Gadis itu terlihat tenang saat melangkah pelan, sedangkan Jane terus mundur sampai punggungnya menabrak jendela. Lagi, si gadis bermantel merah tersenyum sebelum berujar, "Bukankah kau benci hidupmu, Jane?"

Netra Jane membesar, muncul kecurigaan pada gadis di hadapannya. Entah bagaimana gadis bermantel merah seolah mengetahui tentang dirinya. Namun, ia mengesampingkan dulu rasa penasaran itu, kali ini yang ia ingin ketahui adalah di mana ia dan caranya keluar dari sana.

Seolah tahu apa yang dipikirkan Jane, si gadis bermantel kembali berbicara. "Selamat datang di Crimson Game. Di sini yang perlu kau lakukan hanya bertahan hidup dan temukan karakter rahasia untuk kembali ke duniamu."

Ucapan gadis bermantel terdengar seperti kabar paling buruk seumur hidupnya. Rasanya ia seperti tak memiliki harapan selain menyerah. Muncul rasa sesak di dada, dan mata yang terasa panas. Hanya dalam beberapa detik, matanya mulai berkaca-kaca. Pikiran-pikiran negatif bermunculan di benak mengenai bagaimana ia akan mati, dan bagaimana ia bertahan hidup.

"Sialan, kau!" umpatnya dengan nada seperti tertahan. "Aku ingin pulang! Pokoknya kembalikan aku!" Kali ini saking frustasinya, Jane berteriak histeris. Ia bahkan berani melangkah sembari menodongkan pistol ke kepala si gadis, hingga moncong itu menyentuh kulit pucatnya. Dari jarak sangat dekat, si gadis memang terlihat seperti mayat hidup.

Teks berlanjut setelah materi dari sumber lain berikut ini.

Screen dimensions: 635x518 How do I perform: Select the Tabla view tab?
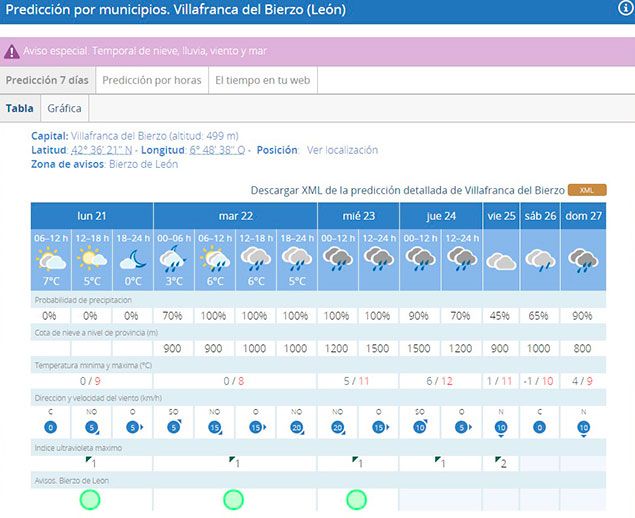[19, 108]
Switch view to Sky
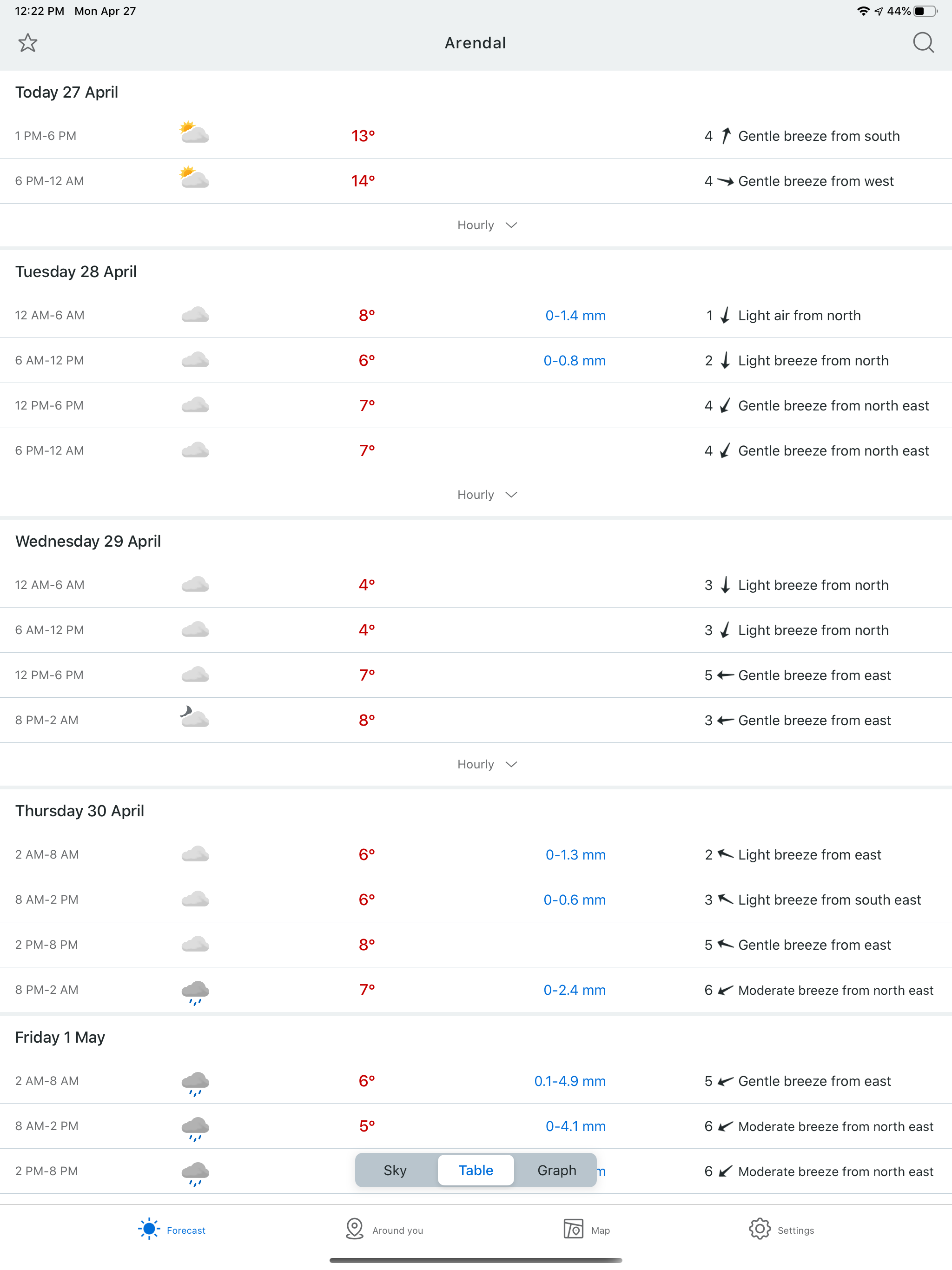This screenshot has width=952, height=1270. (x=396, y=1171)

"Ayo bermain." Senyum itu menghilang, tergantikan oleh wajah datar yang dingin.

"Kau ... psikopat."

"Aku Game Maker, bukan psikopat."

"Terserah siapa pun dirimu, tapi gara-gara kau—"

"Ayo bermain."

"Kau membuat hidupku dalam bahaya."

"Ayo bermain."

"Sekarang aku harus bagaimana—"

"Ayo bermain."

"Diam!"

"Ayo berma—"

Tak sengaja telunjuknya menekan pelatuk, pistol itu berhasil melubangi kening si gadis bermantel merah. Dalam sekejap, tubuh kurus bak mayat terjengkang. Darah membasahi karpet di bawah jasad Game Maker. Bukan suara tembakan yang mengejutkan Jane, tetapi melihat kondisi mengenaskan gadis itu.

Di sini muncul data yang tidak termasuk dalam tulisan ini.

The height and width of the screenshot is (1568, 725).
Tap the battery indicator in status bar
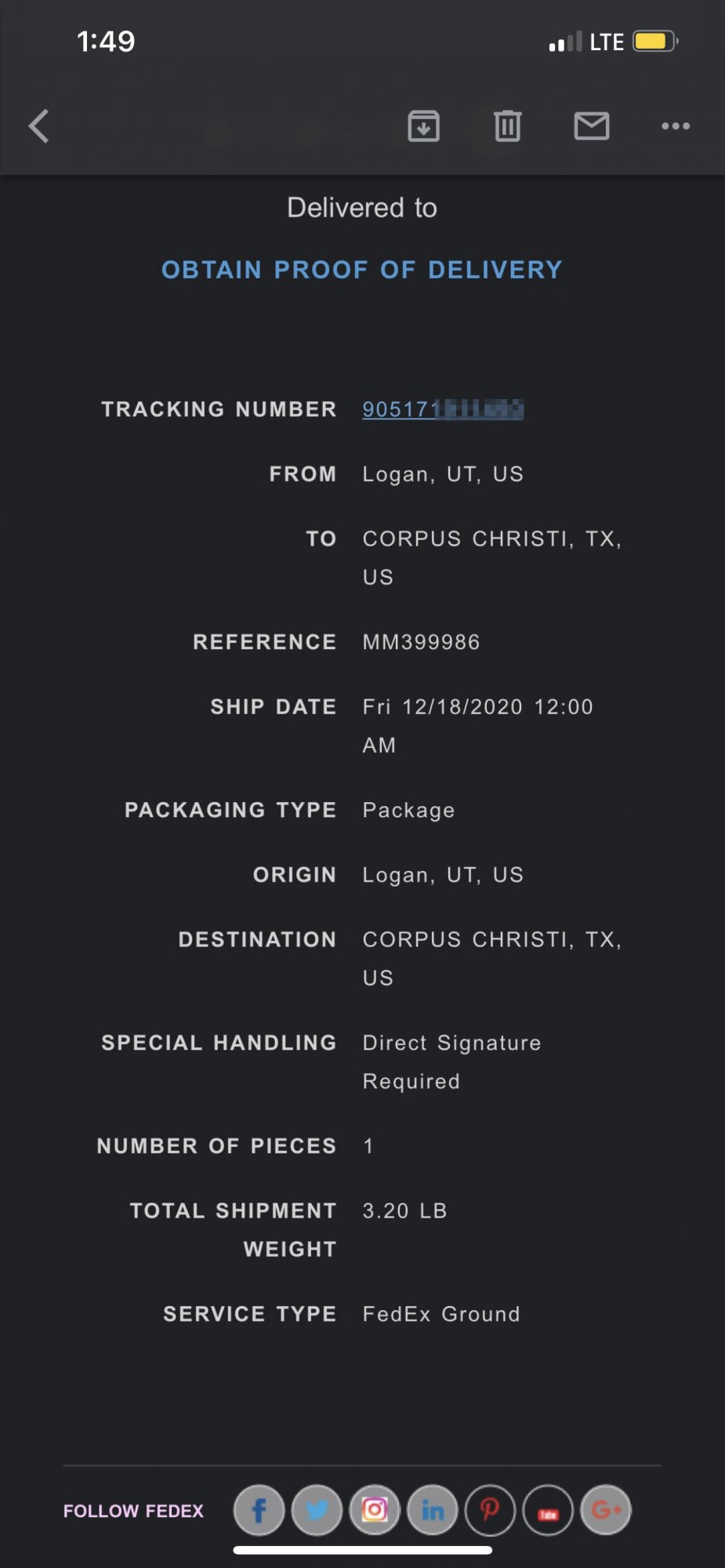click(x=654, y=41)
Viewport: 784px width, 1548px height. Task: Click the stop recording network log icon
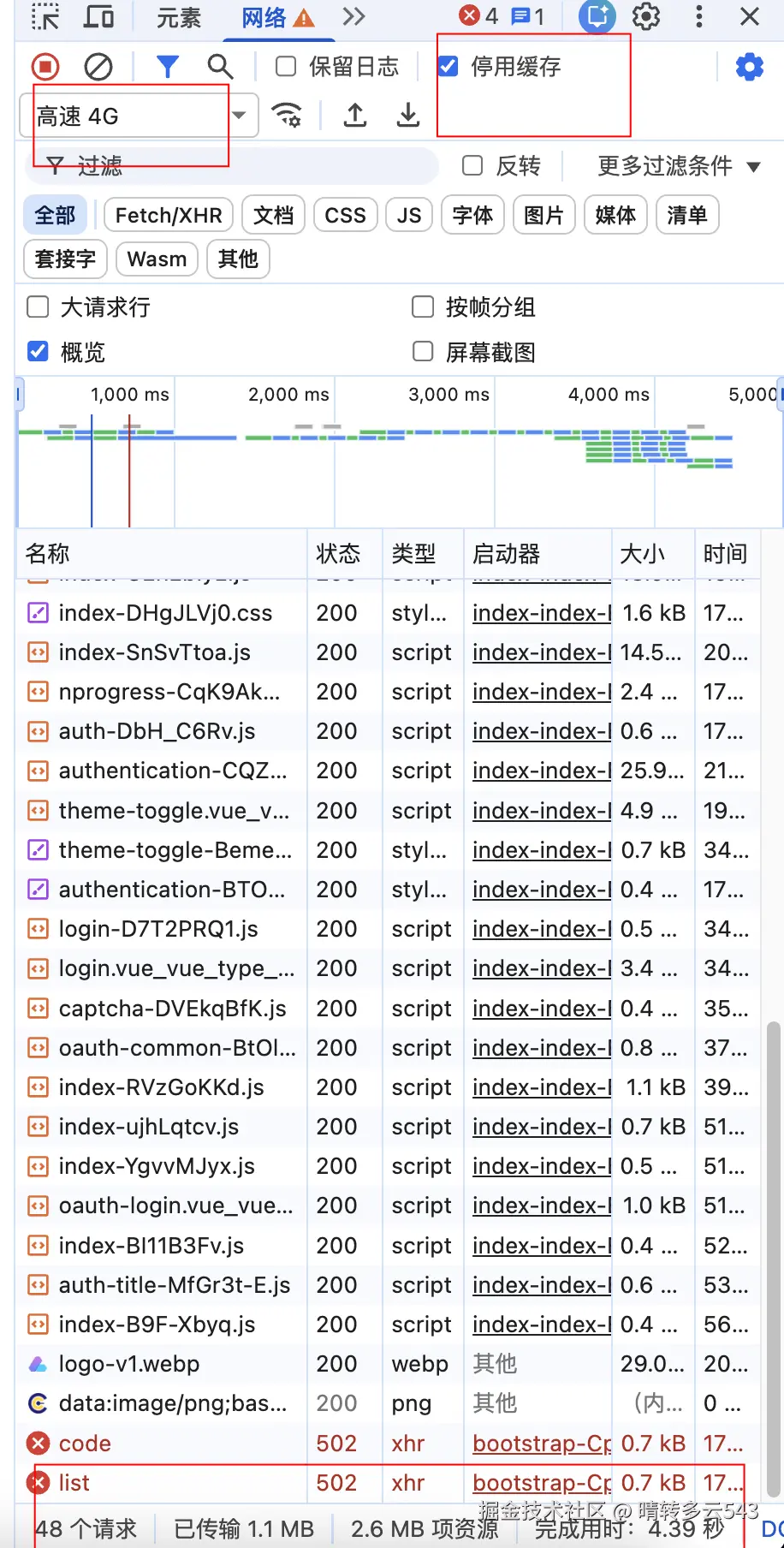coord(45,66)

Mulut Jane terbuka lebar, matanya membesar, dan jantungnya berpacu kencang. Ia terduduk di samping si gadis. Ini pertama kalinya ia membunuh seseorang, secara tak sengaja. Ia tahu tidak ada orang yang akan memenjarakannya di sana, tetapi rasa bersalah mulai menggelayuti. Matanya kembali berkaca-kaca, kali ini suara isakan lolos dari bibir tipis nan mungil miliknya. Satu-satunya petunjuk telah Jane lenyapkan, dan ia pikir suara tembakan bisa memicu makhluk-makhluk seram berdatangan ke sana.

"Bodoh." Kalimat itu berhasil menghentikan isakan Jane. "Tak ada yang bisa membunuhku di permainan yang kuciptakan."

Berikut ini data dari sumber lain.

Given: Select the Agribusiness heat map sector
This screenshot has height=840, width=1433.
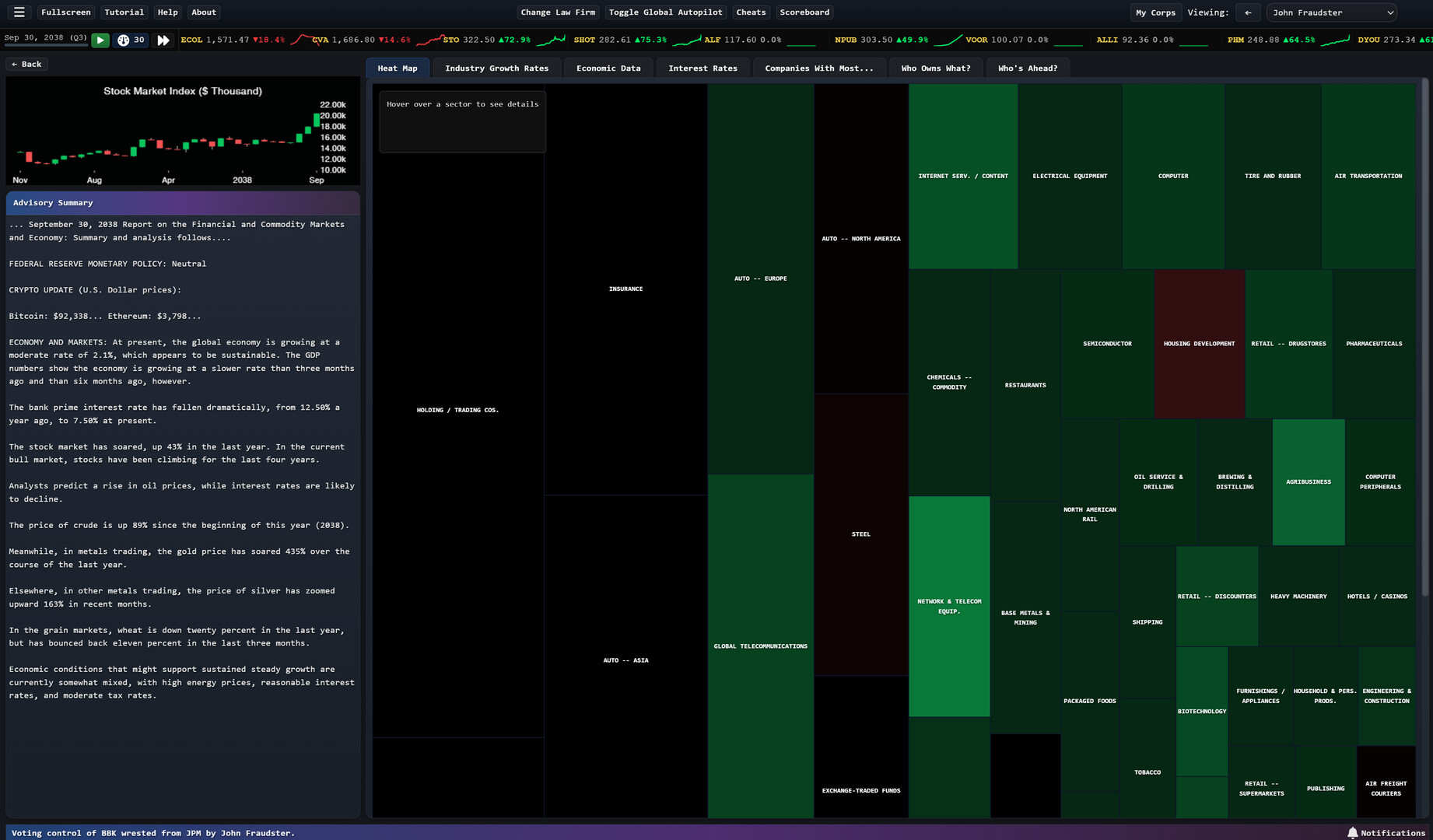Looking at the screenshot, I should pos(1308,482).
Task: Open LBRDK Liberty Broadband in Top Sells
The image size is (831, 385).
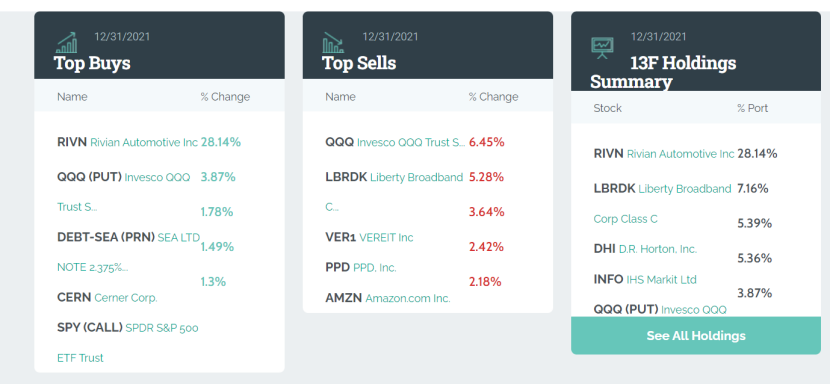Action: [394, 191]
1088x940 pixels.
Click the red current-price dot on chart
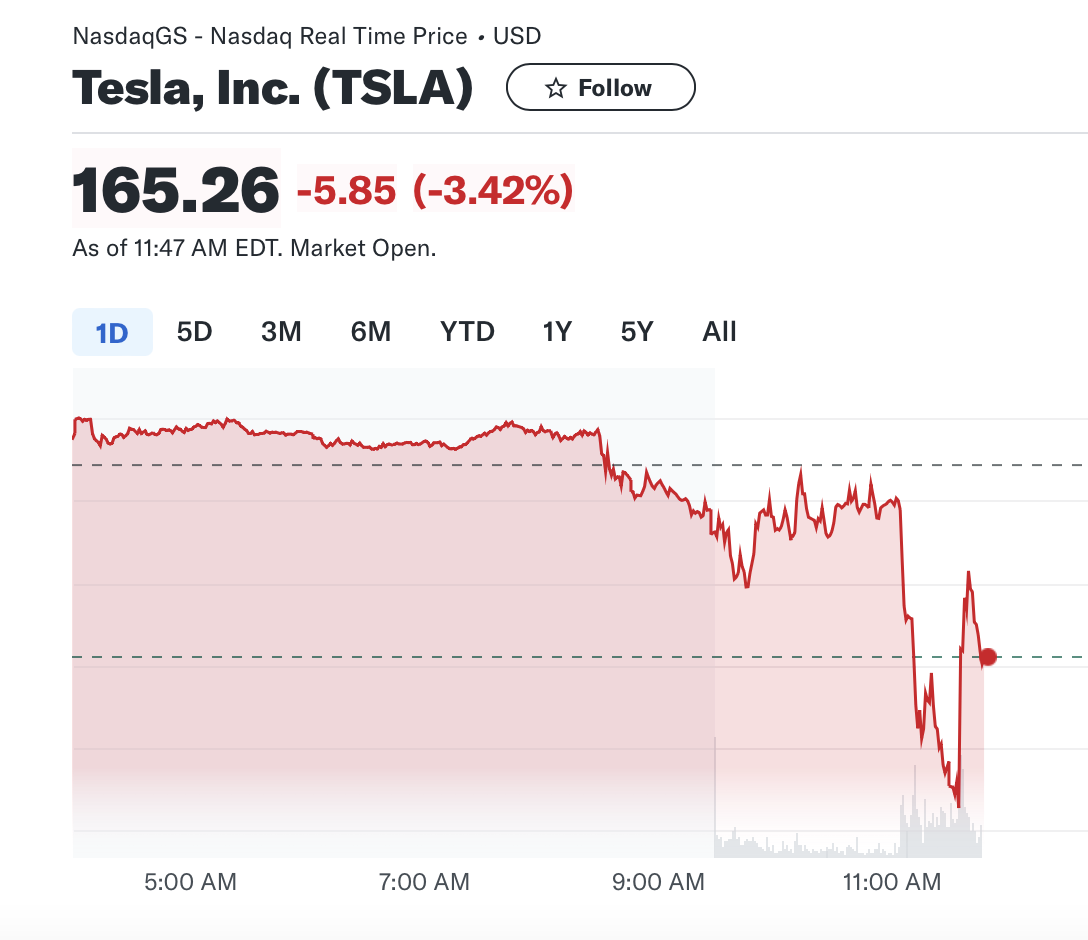coord(988,657)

Si gadis kembali bergerak, dan berdiri perlahan. Jemari kurus miliknya bergerak ke luka tembak, mengusap-usap pelan. Secara ajaib, daging dan kulitnya kembali tumbuh. Jane sontak saja berdiri, menjauhi gadis bermantel merah. Napasnya kembali terengah-engah, warna mukanya kini sudah pucat.

"Selamat bermain," pungkas si gadis bermantel seraya berjalan keluar dari ruangan.

Butuh beberapa detik untuk Jane menyusulnya. Masih banyak yang ingin dia tanyakan, meskipun masih ada rasa takut ketika melihat gadis itu. Akan tetapi, Jane tak bisa menemukannya di mana pun. Si gadis menghilang begitu cepat, sampai Jane mengira yang dihadapi bukanlah manusia. Ia mendengkus keras, dan berniat kembali ke lantai atas. Namun, suara pintu terbuka membuatnya menoleh. Lagi-lagi matanya membesar dengan mulut terbuka sedikit. Bukan takut yang menghinggap, melainkan bahagia. Seorang manusia, laki-laki dewasa dengan persenjataan lengkap masuk ke dalam toko.

Kesempatan kali ini tak boleh kusia-siakan, pikir Jane dengan senyum tipis di wajah.